According to specialists, the best way of treating morbid obesity is bariatric surgery, as it yields better results than drug therapies.

Such procedures reverse the effects of obesity and improve the quality of patients’ lives. In 90% of cases, it is possible to abate diabetes, prolong patients’ lifespans and cure depression, which is often associated with morbid obesity. The treatment brings about positive changes in the organism, such as improved heart capacity. The heart is not so strained and undergoes spontaneous reconstruction. Also the gastrointestinal hormones, which decide when and what to eat, are then secreted differently.

What is the efficacy of such a procedure?

The efficacy of bariatric surgery is unparalleled. It can help up to 80-90% of morbidly obese people, while conservative treatment consisting in observing an appropriate diet and increasing the volume of physical activity yields long-lasting effects only in 5% of patients.

According to Prof. Mariusz Wyleżoł, Head of the Surgery Department at the Military Institute of Aviation Medicine in Warsaw, treating morbidly obese people by only changing their lifestyles and prescribing drugs can be compared to treating cancer with herbs.

Indeed, there have been cases where those weighing 120 kg succeeded in reducing their weight to 90 kg using only conservative methods. However, weight loss is not always permanent. Such people gain weight, often becoming more obese than before treatment. After a year or two they again reach the level of 120 kg, and then become even more obese, weighing 130 kg and more.

“And then it turns out that a surgical procedure has become a necessity, but the problem is the higher the weight, the riskier it becomes," highlighted Prof. Wyleżoł.

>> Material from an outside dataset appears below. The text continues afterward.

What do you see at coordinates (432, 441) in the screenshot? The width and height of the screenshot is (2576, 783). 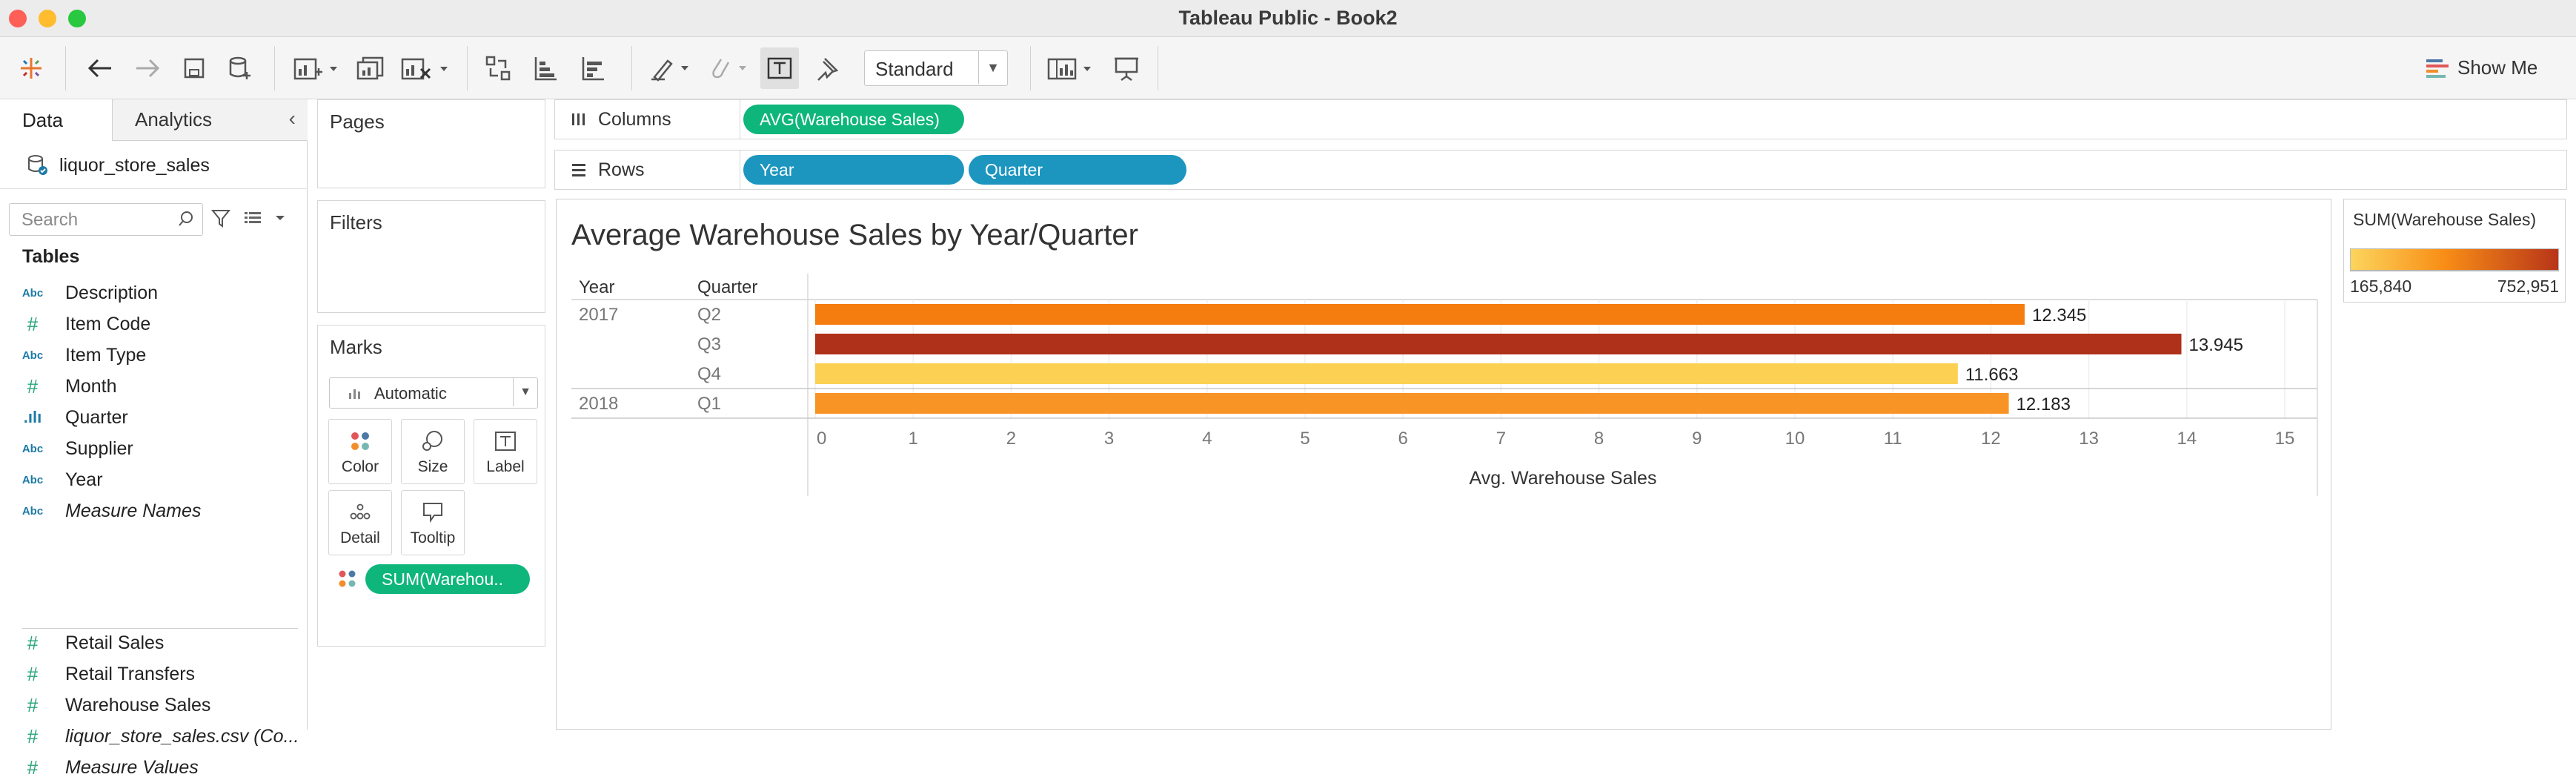 I see `size-icon` at bounding box center [432, 441].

Prof. Krzysztof Paśnik, Head of the General, Metabolic and Cardiothoracic Surgery and Surgical Oncology Department at the Military Institute of Aviation Medicine in Warsaw assures us that the risks associated with bariatric surgery are small. Only 1% of patients die due to complications. This is usually not caused by the operation itself, but by numerous complications associated with obesity.

Who can qualify?

Bariatric surgery consists in employing measures aimed at the reduction of food intake (by reducing the stomach capacity) or at the exclusion of a part of the gastrointestinal tract from food absorption and assimilation (e.g. by the excision of a part of the stomach or reducing the way food has to go in the intestine).

Such treatment is recommended for people aged 18-60 with BMI exceeding 40 (so-called class III obesity). Bariatric surgeons suggest that it is also beneficial for those with BMI equal to 35 (that is with class II obesity). This is because such people are also in danger of developing such complications associated with obesity as diabetes and cardiovascular disease. It is rather rare for those people not to suffer from any comorbidities.

There are 300-600 thousand people in Poland with BMI exceeding 40, and as many as 1.5 million with their BMI of at least 35. Even if we were to assume that only those with class III obesity are in need of bariatric surgery, this would give us a staggering number of at least 300 thousand who should undergo an operation.

According to US data, in the second year following a bariatric surgery on a diabetic patient with BMI of 35, the costs of his or her treatment decrease by 34%, and in the third year – by 70%. “We can make a similar observation in Europe," stated Prof. Rafał Paluszkiewicz from the General, Transplantation and Liver Surgery Department at the Medical University of Warsaw.